Pakistani amateur video reporter killed for covering illegal hunting of protected bird
Reporters Without Borders (RSF) calls for an independent investigation into the murder of Nazim Jokhiyo, an amateur video reporter based near Karachi, the capital of southern Pakistan’s Sindh province, who posted videos about illegal hunting trips for Arab dignitaries from the Gulf. All those behind his murder must be identified and brought to justice, RSF says.
“I am not scared. I am getting threats and I will not apologise,” Nazim Sajawal Jokhiyo said in a video posted online a few hours before his body – covered with the marks of blows and torture – was found at around 2:30 p.m. on 3 November in Malir, a district in Karachi’s eastern suburbs.
Jokhiyo said he was being threatened over a previous video he had posted online showing poachers organising a hunting party for “foreign guests.” The video ends when a man is seen to approach the camera, threaten its owner and grab it.
Jokhiyo made the video with the aim of drawing attention to the hunting of the Asian houbara bustard, a threatened species.
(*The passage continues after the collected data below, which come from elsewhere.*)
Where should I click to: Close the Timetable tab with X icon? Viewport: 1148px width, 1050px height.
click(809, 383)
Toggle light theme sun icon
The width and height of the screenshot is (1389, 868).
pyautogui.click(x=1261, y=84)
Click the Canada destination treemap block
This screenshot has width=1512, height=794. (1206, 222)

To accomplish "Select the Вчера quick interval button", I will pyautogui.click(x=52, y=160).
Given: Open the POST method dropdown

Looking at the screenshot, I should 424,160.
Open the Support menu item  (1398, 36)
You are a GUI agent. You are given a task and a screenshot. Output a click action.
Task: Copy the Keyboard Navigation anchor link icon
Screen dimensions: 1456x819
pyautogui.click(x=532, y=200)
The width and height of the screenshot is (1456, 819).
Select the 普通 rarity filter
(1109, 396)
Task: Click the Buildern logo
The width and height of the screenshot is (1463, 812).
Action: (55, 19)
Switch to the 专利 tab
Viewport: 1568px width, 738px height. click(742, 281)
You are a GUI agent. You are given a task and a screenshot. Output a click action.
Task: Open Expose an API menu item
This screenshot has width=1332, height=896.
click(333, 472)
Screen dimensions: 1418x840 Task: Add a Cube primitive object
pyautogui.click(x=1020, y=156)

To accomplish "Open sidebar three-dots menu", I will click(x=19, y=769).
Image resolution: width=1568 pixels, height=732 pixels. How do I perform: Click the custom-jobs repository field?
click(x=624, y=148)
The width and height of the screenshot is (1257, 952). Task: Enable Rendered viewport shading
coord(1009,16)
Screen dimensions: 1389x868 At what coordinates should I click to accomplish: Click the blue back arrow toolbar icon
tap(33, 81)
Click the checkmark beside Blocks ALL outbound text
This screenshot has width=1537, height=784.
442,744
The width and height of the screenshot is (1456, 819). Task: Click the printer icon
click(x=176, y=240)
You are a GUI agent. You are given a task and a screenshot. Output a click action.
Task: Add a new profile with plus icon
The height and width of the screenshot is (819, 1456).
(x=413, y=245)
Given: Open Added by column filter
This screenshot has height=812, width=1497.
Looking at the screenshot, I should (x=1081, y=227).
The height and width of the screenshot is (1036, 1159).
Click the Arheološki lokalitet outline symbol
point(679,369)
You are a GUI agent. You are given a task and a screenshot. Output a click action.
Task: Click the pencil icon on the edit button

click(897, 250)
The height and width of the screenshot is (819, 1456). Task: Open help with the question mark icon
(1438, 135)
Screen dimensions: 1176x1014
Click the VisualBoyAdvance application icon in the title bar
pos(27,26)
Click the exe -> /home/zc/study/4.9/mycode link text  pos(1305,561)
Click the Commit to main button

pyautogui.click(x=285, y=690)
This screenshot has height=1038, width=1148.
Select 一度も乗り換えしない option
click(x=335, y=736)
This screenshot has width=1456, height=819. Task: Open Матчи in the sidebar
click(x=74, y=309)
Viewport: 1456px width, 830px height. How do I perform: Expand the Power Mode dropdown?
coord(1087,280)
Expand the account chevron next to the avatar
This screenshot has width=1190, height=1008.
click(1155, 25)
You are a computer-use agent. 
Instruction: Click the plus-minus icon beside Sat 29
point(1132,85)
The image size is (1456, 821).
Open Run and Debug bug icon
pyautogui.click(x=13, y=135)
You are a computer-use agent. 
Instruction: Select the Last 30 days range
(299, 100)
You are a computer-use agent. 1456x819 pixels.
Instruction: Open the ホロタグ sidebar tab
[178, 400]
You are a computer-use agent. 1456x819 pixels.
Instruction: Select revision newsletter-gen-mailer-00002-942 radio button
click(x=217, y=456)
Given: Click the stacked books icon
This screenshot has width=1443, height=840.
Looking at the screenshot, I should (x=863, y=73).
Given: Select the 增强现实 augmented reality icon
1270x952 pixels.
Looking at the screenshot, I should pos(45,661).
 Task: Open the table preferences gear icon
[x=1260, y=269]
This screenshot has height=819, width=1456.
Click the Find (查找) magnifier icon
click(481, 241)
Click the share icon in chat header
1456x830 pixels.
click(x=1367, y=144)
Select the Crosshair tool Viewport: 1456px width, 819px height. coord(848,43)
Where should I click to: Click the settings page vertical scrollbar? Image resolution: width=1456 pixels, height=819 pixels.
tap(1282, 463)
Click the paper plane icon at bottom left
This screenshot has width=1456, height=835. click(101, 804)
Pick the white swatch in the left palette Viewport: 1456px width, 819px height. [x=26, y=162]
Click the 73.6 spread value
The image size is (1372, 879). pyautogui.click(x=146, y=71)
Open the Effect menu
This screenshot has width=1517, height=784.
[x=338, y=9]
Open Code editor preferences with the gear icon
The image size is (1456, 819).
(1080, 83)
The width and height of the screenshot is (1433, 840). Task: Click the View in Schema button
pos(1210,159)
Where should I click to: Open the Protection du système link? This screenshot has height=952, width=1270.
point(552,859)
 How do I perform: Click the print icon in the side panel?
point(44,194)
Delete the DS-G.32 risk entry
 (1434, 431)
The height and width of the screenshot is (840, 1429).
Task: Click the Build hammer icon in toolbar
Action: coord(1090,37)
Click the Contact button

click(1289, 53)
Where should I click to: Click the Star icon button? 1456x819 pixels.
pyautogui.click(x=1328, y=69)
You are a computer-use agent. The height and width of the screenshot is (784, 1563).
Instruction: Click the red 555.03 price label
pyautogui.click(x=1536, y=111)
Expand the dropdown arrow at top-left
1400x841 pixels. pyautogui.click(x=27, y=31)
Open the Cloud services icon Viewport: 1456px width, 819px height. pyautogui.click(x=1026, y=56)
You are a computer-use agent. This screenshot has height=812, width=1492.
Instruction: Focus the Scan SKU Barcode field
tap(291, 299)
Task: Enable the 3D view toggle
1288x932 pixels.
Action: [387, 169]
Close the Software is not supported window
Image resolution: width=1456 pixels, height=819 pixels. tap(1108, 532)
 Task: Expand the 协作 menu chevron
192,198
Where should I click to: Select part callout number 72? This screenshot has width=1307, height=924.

Hunting this bustard is officially banned in Pakistan but is nonetheless permitted for wealthy dignitaries from the nearby Persian/Arabian Gulf’s petro-monarchies. To this end, he went to cover the arrival of several of these “foreign guests” at the locality of Jangshahi at the invitation of Jam Owais Gohram Jokhiyo, a local power broker who is a member of the Sindh provincial assembly.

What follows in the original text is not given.